>> begin
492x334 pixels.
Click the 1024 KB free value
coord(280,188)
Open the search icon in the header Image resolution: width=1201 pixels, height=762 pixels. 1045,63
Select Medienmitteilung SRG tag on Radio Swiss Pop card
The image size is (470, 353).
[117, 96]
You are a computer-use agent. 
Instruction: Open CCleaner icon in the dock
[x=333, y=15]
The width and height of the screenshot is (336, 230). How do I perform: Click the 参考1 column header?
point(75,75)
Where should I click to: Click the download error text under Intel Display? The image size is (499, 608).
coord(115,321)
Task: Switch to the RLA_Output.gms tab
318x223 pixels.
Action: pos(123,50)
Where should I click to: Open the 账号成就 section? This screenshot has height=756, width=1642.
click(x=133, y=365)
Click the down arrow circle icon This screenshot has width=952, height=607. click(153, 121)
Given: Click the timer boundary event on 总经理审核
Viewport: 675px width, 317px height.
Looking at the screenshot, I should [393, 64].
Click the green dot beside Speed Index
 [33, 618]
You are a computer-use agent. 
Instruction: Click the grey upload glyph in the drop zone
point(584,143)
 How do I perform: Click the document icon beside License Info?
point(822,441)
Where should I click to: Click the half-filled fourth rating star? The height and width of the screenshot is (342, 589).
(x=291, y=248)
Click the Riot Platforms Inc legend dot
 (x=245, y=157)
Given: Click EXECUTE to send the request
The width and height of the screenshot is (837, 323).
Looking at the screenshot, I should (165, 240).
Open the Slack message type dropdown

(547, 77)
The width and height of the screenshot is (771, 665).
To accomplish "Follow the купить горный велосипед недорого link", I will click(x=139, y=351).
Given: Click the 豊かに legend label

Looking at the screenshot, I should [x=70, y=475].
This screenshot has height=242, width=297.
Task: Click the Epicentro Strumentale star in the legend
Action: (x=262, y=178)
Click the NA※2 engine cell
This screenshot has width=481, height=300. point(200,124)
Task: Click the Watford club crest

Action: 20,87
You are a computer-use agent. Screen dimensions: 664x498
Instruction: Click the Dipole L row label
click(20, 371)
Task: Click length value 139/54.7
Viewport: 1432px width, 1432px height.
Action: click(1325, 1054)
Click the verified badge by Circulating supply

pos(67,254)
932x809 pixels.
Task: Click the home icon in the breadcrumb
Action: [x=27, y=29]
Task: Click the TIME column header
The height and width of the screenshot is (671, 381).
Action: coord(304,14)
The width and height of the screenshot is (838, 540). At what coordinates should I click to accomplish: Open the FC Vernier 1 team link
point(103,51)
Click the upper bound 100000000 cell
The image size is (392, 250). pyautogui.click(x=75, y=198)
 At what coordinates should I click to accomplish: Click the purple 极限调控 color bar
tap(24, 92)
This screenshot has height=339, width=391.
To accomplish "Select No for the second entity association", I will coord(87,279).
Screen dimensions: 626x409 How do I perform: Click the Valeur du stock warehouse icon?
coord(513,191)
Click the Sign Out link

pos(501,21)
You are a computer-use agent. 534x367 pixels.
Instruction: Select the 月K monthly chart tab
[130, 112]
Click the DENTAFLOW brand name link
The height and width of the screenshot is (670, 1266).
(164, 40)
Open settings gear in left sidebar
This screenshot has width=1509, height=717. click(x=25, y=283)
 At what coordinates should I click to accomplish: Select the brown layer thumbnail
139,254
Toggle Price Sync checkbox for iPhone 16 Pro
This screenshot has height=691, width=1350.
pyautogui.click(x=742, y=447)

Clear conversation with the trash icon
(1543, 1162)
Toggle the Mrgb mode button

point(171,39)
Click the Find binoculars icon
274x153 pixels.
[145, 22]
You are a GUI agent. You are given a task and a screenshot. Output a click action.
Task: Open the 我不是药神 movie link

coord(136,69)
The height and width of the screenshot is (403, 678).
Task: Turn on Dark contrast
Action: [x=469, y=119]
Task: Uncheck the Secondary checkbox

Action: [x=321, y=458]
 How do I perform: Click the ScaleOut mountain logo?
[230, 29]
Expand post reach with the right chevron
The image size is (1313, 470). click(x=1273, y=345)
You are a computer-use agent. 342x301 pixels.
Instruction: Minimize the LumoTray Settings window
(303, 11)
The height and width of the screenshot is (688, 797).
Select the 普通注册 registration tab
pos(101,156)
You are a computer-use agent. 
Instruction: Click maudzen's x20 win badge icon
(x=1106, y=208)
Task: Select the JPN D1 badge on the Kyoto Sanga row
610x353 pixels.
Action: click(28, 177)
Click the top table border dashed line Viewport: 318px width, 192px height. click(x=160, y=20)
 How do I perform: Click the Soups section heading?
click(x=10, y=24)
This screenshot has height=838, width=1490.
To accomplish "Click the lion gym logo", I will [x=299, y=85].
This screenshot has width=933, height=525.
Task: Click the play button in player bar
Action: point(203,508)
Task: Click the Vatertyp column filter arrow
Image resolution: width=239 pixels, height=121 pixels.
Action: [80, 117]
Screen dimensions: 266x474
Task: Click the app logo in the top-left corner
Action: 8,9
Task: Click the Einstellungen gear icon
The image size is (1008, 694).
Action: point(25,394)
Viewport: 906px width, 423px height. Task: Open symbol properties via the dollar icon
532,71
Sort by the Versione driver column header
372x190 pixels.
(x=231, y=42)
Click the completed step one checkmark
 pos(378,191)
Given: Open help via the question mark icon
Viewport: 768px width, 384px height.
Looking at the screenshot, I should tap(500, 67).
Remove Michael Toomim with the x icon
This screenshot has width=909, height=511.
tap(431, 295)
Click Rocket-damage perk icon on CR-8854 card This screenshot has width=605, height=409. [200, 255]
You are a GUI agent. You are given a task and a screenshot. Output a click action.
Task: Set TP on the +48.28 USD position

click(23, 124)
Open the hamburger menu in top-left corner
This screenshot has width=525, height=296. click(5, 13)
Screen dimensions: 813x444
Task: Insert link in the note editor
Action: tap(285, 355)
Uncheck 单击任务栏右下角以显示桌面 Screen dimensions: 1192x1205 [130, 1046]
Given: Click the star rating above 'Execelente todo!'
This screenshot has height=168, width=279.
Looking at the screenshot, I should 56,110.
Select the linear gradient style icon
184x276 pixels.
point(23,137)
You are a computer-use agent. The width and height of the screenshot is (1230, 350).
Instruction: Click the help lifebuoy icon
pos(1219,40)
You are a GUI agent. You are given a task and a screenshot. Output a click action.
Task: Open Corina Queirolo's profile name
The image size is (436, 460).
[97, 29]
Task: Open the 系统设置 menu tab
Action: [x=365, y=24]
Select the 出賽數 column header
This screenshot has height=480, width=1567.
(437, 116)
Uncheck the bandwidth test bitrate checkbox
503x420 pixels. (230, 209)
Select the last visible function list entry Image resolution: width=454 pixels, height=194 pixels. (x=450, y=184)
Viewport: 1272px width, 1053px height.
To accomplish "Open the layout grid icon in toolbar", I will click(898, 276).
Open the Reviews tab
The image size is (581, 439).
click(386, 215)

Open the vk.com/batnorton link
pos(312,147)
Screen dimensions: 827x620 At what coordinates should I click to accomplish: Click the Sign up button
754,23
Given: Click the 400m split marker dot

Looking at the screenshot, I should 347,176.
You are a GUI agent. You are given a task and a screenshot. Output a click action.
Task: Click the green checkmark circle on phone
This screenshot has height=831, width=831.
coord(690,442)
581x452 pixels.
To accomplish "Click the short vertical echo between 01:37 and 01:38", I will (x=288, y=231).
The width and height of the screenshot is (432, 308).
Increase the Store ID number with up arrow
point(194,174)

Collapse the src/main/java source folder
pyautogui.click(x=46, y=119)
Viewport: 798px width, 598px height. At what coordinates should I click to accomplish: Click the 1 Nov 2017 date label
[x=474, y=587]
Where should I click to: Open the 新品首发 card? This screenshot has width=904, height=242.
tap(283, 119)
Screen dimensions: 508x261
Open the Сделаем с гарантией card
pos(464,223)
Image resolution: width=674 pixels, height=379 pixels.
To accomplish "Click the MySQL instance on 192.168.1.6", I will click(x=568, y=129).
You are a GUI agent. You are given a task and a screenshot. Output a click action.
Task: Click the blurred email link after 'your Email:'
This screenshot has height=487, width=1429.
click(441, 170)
>> end
Short exercise: Reproduce the records word for word from the line containing "Click the top" down to the line containing "click(x=10, y=24)", including both of those lines.

Response for this exercise:
Click the top table border dashed line Viewport: 318px width, 192px height. click(x=160, y=20)
 How do I perform: Click the Soups section heading?
click(x=10, y=24)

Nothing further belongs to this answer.